Given passage:
((
Fig 1. Physical properties and small RNA extraction of saliva samples from 10 healthy participants.

(A) Cesia and (B) viscosity of the saliva samples prior RNA extraction. (C) Total small RNA extracted from 250 μL of saliva for each participant and for the 4 sampling points. Black points represent the mean value and error bars show the standard error of the mean. (D) Detection of spiked artificial UniSP6 miRNA prior to RNA extraction for sampling three. 1 μL of each extracted RNA sample was used as input. P1-10: Saliva sample from participants 1 to 10.

Fig 2. RT-qPCR shows high variability of salivary miRNA expression profiles within 10 healthy participants.

(A) Average Ct values of the four sampling points through which the six miRNAs were assessed on 10 participants. Expression profiles of the six analysed miRNAs across (B) time and (C) different participants. All analysis was perform with 50 ng of total extracted small RNA. All values represent the mean value and the error bars show the standard error of the mean.
))
Questions on the material:
1) Return the part of the saliva figure captions starting with "Fig 2. RT-qPCR" and going on through "the error bars show the standard error of the mean.", copied word for word.
2) Write the next part of the saliva figure captions, picking up after their last sentence.

Raw data:
((
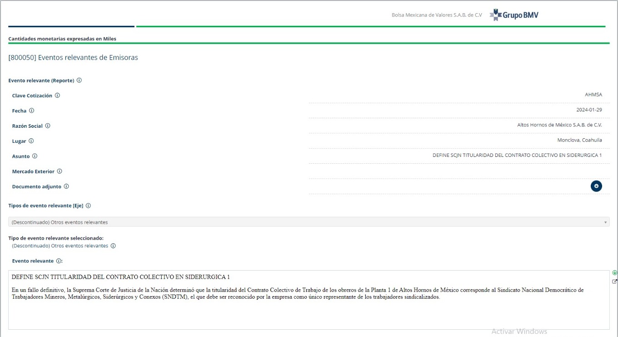Open the Tipos de evento relevante dropdown
The image size is (618, 337).
pyautogui.click(x=309, y=222)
))
Responses by task:
1)
Fig 2. RT-qPCR shows high variability of salivary miRNA expression profiles within 10 healthy participants.

(A) Average Ct values of the four sampling points through which the six miRNAs were assessed on 10 participants. Expression profiles of the six analysed miRNAs across (B) time and (C) different participants. All analysis was perform with 50 ng of total extracted small RNA. All values represent the mean value and the error bars show the standard error of the mean.

2)
Fig 3. Sensitivity and specificity limitations of the six miRNA assays.

(A) Serial dilution from 1 to 10¹² copies/μL with synthetic miRNA target for each miRNA assay to determine their limit of detection (LOD) and their limit of quantification (LOQ). Values represent the mean value and the error bars depict the standard error of the mean. Cross reactions between miRNA assays and synthetic targets at (B) 10⁹ copies/μL and (C) 10⁵ copies/μL. ΔCt values are calculate from S14 Fig. Empty spaces represent no crosstalk (no detection or Ct Value = 35). Data obtained from a duplicate experiment. ΔCt values = CtOFF target–Ct^{ON target}.

Fig 4. Conserved crosstalk for hsa-Let-7a-5p and hsa-Let-7f-5p within the quantification region.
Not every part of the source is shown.